Optimal power flow by means of improved adaptive differential evolution

Optimal power flow (OPF) problem is a large-scale, non-convex, multi-modal, and non-linear constrained optimization problem, which has been widely used in power system operation. Because of these features, solving the OPF problem is a very popular and challenging task in power system optimization. In recent years, many advanced optimization methods are employed to deal with the OPF problem. However, most of these methods are unconstrained. In this paper, an enhanced adaptive differential evolution (JADE) with self-adaptive penalty constraint handling technique, referred to as EJADE-SP, is proposed to obtain the optimal solution of the OPF problem.

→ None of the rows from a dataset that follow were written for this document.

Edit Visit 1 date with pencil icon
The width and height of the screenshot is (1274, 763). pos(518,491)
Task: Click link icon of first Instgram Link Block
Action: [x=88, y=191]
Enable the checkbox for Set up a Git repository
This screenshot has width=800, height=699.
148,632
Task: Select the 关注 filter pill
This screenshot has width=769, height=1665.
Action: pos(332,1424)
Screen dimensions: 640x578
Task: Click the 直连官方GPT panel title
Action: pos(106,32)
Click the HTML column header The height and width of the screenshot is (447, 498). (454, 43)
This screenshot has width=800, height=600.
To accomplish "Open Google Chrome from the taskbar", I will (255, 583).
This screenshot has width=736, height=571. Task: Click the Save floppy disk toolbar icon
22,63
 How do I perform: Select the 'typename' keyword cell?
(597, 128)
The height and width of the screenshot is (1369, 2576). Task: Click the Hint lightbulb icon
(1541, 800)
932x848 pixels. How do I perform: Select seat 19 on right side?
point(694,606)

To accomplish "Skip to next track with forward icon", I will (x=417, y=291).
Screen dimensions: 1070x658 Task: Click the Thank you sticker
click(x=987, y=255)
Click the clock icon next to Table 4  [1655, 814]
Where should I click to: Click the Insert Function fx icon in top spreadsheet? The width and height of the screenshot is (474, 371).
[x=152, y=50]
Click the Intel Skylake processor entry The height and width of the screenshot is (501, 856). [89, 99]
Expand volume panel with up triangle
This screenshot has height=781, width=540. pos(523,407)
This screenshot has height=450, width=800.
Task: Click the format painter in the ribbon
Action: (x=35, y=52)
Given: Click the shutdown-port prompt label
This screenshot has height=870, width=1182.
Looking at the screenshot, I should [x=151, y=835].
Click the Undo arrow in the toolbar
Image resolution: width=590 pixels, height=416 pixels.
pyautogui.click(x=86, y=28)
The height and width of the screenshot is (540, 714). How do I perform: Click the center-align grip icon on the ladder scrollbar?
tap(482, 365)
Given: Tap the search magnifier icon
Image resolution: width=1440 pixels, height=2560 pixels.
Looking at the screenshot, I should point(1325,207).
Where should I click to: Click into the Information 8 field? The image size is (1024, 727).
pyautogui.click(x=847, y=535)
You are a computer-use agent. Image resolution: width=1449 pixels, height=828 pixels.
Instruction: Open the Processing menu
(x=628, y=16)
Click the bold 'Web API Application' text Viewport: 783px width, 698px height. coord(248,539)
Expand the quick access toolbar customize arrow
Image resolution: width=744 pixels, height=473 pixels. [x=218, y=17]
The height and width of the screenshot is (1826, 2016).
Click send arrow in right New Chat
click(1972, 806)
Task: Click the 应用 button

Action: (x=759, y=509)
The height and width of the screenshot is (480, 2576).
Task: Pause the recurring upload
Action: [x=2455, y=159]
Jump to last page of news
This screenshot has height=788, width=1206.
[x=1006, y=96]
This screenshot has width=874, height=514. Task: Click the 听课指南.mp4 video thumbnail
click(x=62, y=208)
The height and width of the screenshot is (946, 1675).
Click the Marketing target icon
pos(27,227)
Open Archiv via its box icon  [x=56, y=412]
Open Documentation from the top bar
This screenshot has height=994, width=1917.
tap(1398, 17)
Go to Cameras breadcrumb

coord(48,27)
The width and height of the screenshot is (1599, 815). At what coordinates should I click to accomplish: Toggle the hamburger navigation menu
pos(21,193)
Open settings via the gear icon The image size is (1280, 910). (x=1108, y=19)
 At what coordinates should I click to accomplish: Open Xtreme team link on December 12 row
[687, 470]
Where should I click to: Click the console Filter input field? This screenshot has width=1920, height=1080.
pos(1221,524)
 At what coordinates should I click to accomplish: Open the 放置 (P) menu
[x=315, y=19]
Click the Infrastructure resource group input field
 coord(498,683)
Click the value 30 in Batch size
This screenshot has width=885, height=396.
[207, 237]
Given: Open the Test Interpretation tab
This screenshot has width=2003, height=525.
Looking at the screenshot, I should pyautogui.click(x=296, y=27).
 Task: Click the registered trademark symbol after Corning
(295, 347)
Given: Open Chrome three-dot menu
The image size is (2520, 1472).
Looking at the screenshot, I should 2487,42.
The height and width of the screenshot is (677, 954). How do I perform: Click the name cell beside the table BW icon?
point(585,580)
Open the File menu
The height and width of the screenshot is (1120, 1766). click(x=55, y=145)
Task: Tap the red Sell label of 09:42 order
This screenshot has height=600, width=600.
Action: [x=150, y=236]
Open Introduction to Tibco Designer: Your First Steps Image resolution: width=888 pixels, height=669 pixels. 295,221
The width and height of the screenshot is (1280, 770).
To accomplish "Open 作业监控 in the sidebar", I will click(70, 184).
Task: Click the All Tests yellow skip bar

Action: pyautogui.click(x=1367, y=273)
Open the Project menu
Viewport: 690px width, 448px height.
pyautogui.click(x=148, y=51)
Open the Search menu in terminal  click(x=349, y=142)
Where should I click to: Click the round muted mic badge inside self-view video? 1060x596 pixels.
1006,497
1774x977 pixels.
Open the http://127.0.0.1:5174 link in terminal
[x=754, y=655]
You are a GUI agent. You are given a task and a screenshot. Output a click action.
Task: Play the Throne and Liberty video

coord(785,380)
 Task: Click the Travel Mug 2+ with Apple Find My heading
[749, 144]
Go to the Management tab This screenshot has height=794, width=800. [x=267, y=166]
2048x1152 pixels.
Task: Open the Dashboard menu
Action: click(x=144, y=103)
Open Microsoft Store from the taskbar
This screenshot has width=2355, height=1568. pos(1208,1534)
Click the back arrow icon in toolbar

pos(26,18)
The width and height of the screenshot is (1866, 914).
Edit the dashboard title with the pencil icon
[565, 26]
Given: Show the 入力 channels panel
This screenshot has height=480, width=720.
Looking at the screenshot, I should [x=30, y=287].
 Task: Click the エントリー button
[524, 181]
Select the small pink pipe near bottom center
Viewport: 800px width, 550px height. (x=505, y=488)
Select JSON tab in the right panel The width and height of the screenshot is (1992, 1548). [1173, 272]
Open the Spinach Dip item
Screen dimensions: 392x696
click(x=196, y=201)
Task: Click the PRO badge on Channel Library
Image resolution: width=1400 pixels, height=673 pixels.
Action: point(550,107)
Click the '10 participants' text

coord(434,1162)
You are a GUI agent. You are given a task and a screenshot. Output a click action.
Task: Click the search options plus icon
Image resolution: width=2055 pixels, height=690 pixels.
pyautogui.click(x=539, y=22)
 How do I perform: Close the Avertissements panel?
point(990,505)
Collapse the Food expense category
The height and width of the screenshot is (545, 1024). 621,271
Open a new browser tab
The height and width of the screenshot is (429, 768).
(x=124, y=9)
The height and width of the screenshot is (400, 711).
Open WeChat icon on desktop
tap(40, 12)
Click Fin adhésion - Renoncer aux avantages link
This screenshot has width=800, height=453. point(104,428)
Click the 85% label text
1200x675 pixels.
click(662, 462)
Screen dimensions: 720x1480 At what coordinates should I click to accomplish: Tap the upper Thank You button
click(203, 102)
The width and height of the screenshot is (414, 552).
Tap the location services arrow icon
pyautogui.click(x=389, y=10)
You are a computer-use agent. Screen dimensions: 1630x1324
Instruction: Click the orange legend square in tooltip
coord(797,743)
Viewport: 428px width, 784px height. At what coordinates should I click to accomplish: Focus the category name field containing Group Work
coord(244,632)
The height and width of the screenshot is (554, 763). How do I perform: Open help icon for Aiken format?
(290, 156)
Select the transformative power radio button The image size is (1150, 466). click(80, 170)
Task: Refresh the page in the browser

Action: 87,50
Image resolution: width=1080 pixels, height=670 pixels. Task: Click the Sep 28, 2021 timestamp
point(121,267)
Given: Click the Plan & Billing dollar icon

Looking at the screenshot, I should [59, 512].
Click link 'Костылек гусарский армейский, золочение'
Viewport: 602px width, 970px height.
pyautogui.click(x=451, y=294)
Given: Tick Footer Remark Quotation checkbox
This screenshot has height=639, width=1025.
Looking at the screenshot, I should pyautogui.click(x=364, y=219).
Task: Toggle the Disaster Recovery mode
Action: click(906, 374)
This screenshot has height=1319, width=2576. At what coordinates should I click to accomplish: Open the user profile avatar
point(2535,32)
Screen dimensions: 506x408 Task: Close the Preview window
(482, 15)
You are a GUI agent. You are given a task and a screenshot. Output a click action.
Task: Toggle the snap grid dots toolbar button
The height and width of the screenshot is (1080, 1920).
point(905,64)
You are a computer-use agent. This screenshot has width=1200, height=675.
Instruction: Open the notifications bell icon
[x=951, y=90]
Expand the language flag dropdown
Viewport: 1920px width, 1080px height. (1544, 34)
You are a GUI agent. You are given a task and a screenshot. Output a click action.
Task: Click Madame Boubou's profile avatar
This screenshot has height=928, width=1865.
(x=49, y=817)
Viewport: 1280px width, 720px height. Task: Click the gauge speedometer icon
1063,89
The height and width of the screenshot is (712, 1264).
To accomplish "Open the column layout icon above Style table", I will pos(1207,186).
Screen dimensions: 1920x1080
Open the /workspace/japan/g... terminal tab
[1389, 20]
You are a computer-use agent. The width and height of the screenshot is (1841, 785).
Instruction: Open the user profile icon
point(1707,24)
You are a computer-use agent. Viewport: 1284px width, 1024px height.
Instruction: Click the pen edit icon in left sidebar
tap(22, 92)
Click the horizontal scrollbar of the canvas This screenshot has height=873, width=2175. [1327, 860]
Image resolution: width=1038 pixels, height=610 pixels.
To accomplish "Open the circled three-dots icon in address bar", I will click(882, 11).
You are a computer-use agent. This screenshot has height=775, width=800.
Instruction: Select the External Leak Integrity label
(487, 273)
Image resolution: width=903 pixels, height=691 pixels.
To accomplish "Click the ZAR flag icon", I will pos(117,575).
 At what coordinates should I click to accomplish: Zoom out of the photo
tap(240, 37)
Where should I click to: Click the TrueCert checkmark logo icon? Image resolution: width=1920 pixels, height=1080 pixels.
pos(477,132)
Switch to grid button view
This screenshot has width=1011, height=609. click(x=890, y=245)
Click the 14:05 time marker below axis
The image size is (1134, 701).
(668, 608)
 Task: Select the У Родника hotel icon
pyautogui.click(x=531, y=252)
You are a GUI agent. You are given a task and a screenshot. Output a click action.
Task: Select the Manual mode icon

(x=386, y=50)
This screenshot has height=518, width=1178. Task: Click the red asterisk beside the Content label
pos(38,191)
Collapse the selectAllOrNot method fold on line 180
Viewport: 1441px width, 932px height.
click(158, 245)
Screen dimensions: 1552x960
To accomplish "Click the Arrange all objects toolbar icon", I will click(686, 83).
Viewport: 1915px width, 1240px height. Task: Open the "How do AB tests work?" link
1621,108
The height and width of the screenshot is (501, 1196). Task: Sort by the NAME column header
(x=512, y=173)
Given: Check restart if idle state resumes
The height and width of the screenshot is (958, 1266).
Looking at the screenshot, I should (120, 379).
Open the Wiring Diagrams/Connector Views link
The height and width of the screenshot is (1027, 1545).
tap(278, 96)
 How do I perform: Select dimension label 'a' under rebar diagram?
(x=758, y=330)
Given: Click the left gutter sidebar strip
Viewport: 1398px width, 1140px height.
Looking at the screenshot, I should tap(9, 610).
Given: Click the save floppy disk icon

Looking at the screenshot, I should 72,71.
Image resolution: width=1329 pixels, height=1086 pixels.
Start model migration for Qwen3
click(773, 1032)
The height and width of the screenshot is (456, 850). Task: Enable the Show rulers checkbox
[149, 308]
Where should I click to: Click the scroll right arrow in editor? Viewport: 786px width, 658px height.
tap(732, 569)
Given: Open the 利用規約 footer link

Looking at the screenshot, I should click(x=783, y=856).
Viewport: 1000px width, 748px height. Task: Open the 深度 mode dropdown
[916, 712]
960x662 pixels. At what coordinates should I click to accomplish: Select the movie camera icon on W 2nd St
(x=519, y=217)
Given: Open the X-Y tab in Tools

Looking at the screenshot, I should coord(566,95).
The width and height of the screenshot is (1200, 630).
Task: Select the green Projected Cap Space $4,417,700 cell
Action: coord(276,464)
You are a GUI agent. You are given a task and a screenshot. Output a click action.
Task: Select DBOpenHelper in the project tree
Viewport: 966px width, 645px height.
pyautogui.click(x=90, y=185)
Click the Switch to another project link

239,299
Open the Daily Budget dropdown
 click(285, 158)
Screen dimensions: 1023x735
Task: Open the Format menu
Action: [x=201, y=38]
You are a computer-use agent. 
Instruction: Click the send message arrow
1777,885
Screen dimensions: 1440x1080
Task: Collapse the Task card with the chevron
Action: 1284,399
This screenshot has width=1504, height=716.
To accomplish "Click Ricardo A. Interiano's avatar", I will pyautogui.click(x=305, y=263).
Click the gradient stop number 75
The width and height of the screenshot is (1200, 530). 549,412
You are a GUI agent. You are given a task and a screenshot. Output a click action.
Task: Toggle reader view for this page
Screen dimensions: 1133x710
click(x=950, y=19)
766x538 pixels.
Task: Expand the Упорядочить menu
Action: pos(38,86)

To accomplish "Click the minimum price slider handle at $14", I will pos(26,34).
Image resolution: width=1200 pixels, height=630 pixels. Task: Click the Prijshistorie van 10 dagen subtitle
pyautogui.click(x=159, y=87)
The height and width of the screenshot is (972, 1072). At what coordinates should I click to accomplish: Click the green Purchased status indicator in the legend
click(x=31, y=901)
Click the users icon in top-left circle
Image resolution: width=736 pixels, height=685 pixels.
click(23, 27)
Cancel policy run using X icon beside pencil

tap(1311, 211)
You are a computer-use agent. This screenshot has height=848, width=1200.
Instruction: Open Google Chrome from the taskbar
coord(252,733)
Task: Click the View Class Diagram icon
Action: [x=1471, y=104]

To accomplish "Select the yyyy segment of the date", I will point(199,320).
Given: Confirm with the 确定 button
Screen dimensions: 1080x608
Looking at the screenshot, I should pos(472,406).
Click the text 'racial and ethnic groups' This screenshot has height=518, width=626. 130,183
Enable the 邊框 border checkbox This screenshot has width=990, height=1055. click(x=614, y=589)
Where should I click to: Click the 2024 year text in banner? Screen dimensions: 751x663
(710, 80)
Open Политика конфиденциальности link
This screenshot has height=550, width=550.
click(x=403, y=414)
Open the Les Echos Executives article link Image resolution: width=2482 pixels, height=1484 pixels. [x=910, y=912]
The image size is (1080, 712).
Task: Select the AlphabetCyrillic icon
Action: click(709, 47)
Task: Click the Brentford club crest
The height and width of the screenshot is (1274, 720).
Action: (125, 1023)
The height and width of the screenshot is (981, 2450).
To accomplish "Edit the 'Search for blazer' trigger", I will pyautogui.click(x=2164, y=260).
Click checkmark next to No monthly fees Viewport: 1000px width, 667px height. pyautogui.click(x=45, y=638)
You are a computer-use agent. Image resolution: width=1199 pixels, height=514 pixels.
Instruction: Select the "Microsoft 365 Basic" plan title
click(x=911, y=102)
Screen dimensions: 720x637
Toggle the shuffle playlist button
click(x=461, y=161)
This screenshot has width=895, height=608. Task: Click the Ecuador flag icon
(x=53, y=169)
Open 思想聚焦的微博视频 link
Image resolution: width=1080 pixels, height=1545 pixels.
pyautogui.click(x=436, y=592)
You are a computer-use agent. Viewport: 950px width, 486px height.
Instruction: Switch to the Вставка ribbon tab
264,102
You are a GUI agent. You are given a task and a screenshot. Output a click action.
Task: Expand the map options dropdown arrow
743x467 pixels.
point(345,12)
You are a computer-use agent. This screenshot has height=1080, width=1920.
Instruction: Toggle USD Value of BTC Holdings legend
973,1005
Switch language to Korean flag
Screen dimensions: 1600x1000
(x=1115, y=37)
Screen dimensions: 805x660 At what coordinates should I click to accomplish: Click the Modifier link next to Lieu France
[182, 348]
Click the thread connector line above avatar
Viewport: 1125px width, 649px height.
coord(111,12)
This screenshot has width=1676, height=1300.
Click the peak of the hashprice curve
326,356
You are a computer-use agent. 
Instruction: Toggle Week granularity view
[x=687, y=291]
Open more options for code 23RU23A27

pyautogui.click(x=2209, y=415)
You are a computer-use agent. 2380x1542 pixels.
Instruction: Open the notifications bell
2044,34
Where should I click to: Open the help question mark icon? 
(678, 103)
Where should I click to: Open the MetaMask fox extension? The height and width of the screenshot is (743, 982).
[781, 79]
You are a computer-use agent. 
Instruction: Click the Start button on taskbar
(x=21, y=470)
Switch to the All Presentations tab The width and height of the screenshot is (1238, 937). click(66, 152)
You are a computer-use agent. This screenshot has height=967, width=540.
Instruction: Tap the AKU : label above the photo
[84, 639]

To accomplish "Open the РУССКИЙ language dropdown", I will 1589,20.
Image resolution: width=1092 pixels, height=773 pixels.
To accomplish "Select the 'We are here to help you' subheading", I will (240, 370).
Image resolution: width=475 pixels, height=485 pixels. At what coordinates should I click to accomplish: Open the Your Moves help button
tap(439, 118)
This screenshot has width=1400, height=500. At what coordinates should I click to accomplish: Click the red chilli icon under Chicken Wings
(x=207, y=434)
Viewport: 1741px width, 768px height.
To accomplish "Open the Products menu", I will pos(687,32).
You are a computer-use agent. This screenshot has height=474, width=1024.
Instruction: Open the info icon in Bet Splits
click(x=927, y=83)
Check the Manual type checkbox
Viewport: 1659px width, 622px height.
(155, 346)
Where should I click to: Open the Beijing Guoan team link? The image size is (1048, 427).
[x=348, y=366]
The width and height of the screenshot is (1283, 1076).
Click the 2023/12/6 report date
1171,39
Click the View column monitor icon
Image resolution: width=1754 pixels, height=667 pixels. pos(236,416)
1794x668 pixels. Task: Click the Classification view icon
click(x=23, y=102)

The EJADE-SP is an enhanced version of JADE, where four improvements are proposed to enhance the performance of JADE when solving the OPF problem: i) crossover rate (CR) sorting mechanism is introduced to allow individuals to inherit more good genes; ii) re-randomizing parameters (CR and scale factor F) to maintain the search efficiency and diversity; iii) dynamic population reduction strategy is used to accelerate convergence; and iv) self-adaptive penalty constraint handling technique is integrated to deal with the constraints. To verify the effectiveness of the proposed method, it is applied to the OPF problem on a modified IEEE 30-bus test system, which combines stochastic wind energy and solar energy with conventional thermal power generators. The simulation results demonstrate that the proposed approach can be an effective alternative for the OPF problem.